Download or read book Conflicting Femininities in Medieval German Literature written by Karina Marie Ash and published by Routledge. This book was released on 2016-05-23 with total page 258 pages. Available in PDF, EPUB and Kindle. Book excerpt: Drastic changes in lay religiosity during the High Middle Ages spurred anxiety about women forsaking their secular roles as wives and mothers for religious ones as nuns and beguines. This anxiety and the subsequent need to model an ideal of feminine behavior for the laity is particularly expressed in the German versions of Latin and French narratives. Using thirteenth-century penitentials, monastic exempla, and sermons, Karina Marie Ash clarifies how secular wifehood was recast as a quasi-religious role and, in German epics and romances from the late twelfth and early thirteenth centuries, how female characters are adapted to promote the salvific nature of worldly love in ways that echo the pastoral reevaluation of women at that time.
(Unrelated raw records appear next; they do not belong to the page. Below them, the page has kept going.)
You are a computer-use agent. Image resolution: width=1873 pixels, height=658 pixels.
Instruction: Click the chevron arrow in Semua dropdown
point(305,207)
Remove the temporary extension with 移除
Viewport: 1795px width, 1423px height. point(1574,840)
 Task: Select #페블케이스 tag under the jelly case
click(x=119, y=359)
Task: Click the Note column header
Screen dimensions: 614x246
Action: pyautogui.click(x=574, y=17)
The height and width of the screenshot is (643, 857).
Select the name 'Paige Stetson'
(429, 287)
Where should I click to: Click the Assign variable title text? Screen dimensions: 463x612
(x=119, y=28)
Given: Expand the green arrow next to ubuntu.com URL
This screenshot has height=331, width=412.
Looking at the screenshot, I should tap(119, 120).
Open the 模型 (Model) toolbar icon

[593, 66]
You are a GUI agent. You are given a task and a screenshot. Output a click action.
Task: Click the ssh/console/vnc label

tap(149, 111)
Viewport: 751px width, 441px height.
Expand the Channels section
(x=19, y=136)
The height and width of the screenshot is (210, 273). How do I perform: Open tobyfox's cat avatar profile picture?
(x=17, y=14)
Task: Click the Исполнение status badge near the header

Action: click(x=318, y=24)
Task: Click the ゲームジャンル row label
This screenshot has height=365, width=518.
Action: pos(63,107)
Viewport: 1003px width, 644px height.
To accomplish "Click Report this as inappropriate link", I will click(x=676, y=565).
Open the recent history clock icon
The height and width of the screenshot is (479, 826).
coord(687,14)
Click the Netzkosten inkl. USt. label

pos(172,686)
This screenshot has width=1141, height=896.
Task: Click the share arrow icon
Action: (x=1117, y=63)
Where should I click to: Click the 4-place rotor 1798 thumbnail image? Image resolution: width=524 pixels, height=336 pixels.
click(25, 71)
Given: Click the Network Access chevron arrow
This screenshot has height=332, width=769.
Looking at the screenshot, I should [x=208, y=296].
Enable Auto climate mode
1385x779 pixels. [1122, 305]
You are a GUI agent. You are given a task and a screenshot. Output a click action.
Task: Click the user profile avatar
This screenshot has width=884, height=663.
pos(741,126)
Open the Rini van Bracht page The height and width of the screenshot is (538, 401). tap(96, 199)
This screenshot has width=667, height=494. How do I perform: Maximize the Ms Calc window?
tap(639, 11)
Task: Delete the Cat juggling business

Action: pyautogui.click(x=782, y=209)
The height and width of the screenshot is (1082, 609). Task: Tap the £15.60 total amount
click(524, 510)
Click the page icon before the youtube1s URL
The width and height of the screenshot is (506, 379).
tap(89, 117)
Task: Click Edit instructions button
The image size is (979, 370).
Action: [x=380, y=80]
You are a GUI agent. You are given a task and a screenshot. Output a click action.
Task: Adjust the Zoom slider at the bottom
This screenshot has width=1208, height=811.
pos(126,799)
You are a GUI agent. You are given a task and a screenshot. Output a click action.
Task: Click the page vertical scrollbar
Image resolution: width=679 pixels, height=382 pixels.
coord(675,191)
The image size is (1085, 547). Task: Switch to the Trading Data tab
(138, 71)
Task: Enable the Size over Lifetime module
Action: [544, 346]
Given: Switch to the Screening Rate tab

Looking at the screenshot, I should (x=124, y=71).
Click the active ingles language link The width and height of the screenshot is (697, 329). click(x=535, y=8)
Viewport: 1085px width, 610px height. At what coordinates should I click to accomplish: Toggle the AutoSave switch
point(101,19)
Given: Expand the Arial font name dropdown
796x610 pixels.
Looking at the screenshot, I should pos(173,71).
Then she argues that mid and late thirteenth-century German literature not only reflects this impulse to idealize women's roles in lay society but also to promote an alternative model of femininity that deploys ways of privileging secular roles for women over religious ones. These continuously evolving readaptations of female protagonists across cultures and across centuries reflect fictive solutions for real historical concerns about women that not only complement contemporary pastoral and legal reforms but are also unique to medieval German literature.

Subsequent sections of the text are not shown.